Please retype every entry as written, and keep the pictures out.

--- RECORDS FOR THIS EXERCISE Enclosed Below ---

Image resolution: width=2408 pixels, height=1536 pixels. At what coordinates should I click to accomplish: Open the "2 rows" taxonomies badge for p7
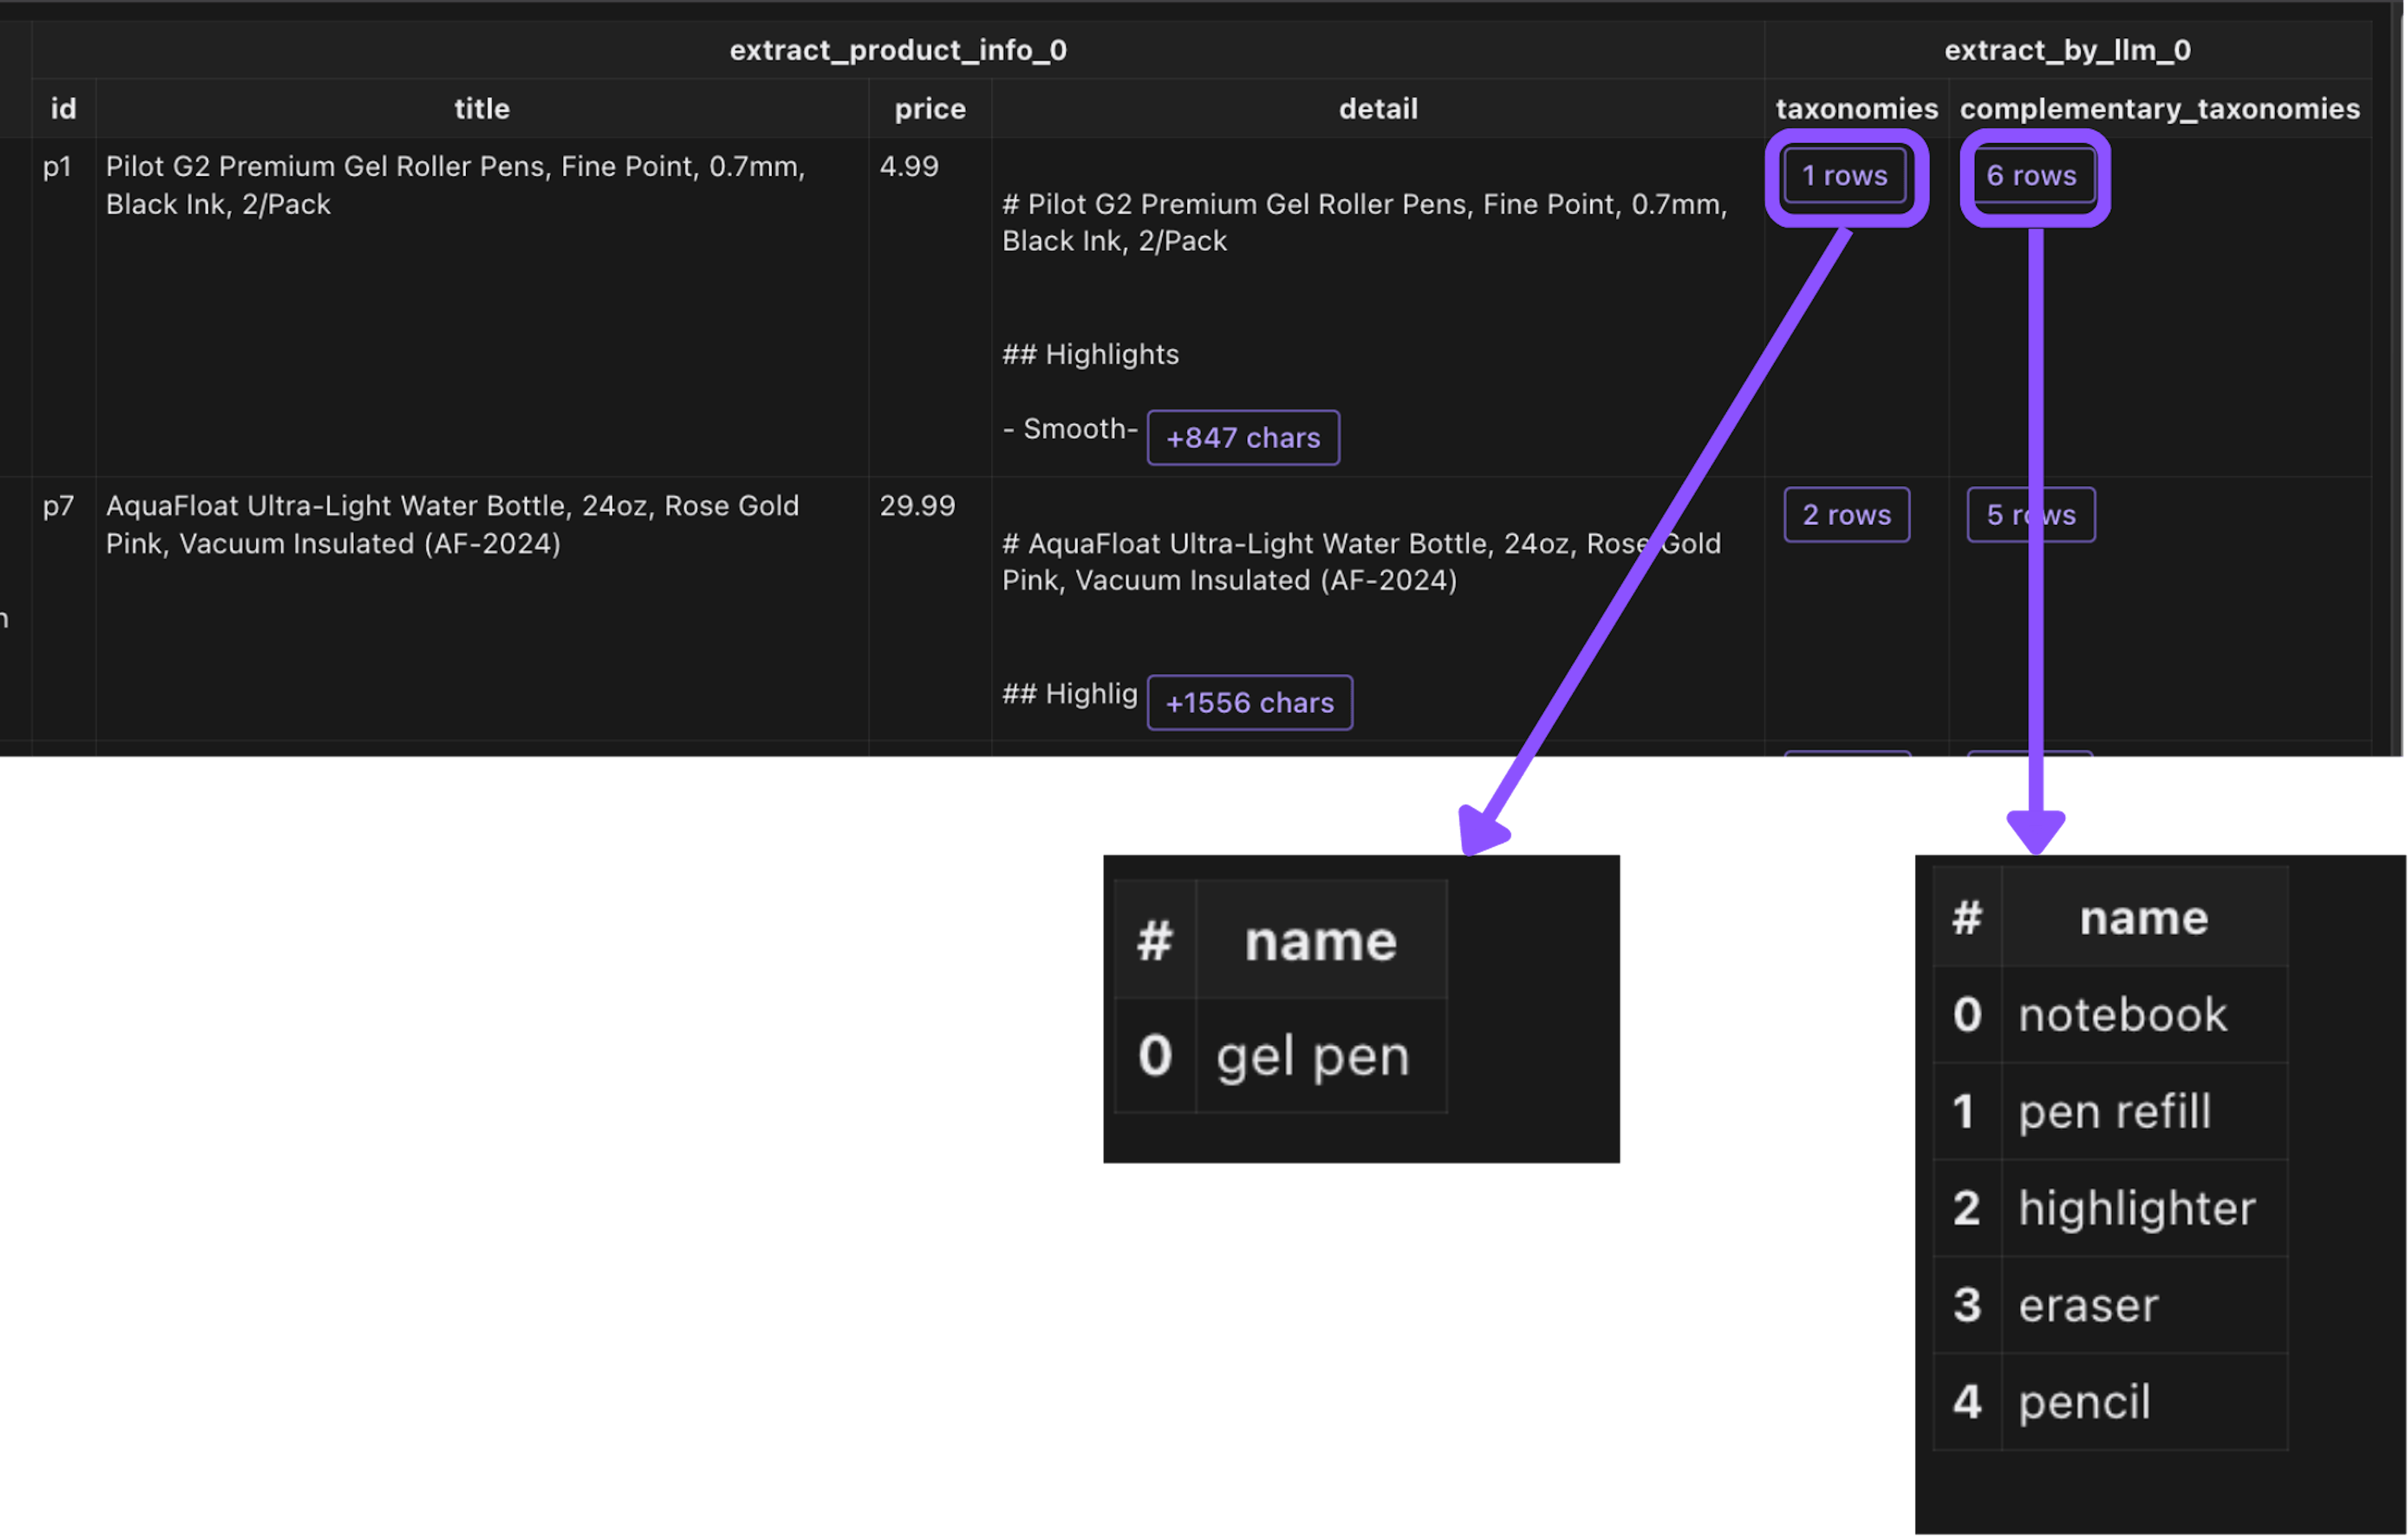pyautogui.click(x=1846, y=515)
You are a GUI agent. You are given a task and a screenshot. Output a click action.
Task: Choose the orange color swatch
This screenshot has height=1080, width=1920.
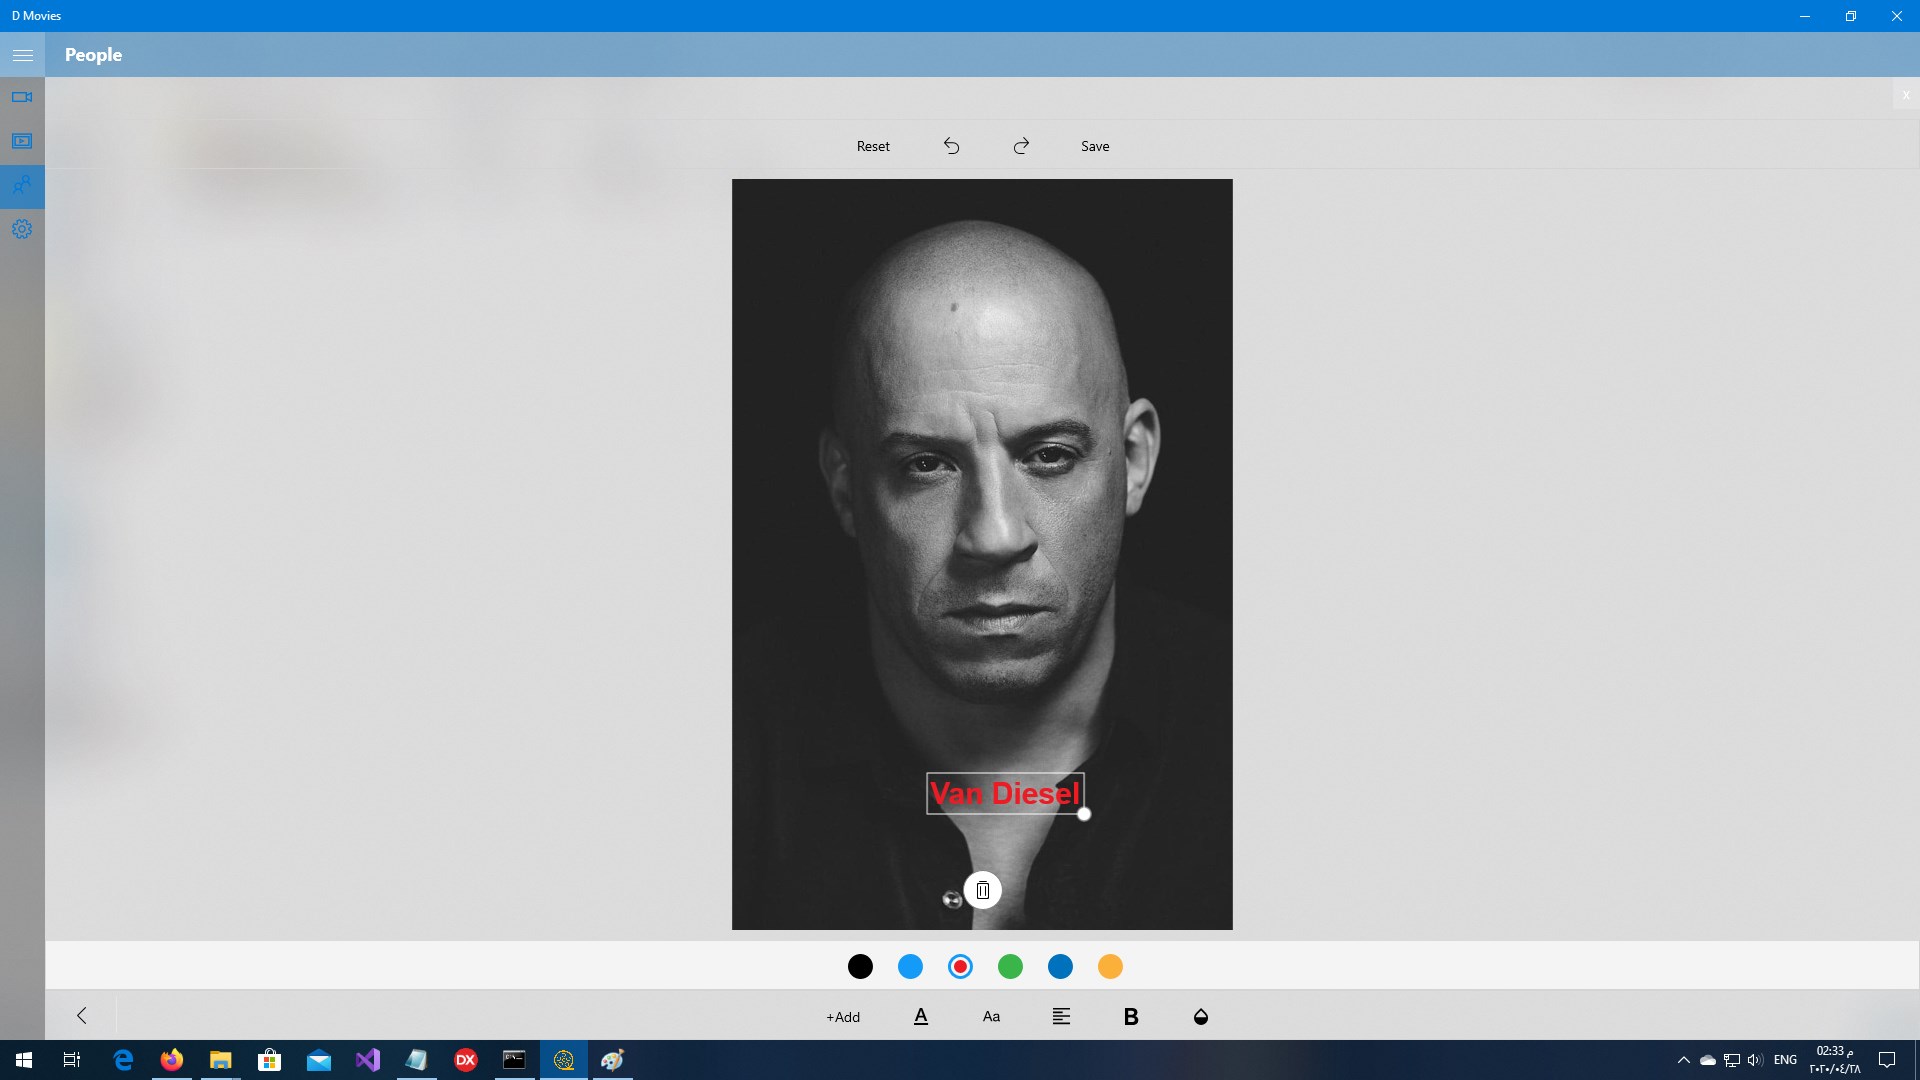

--- End of Enclosed RECORDS FOR THIS EXERCISE ---

# WRITTEN ANSWER:
Image resolution: width=2408 pixels, height=1536 pixels. At what coordinates should I click to accomplish: Open the "2 rows" taxonomies badge for p7
pyautogui.click(x=1846, y=515)
You are a GUI agent. You are given a task and a screenshot. Output a click action.
Task: Choose the orange color swatch
This screenshot has height=1080, width=1920.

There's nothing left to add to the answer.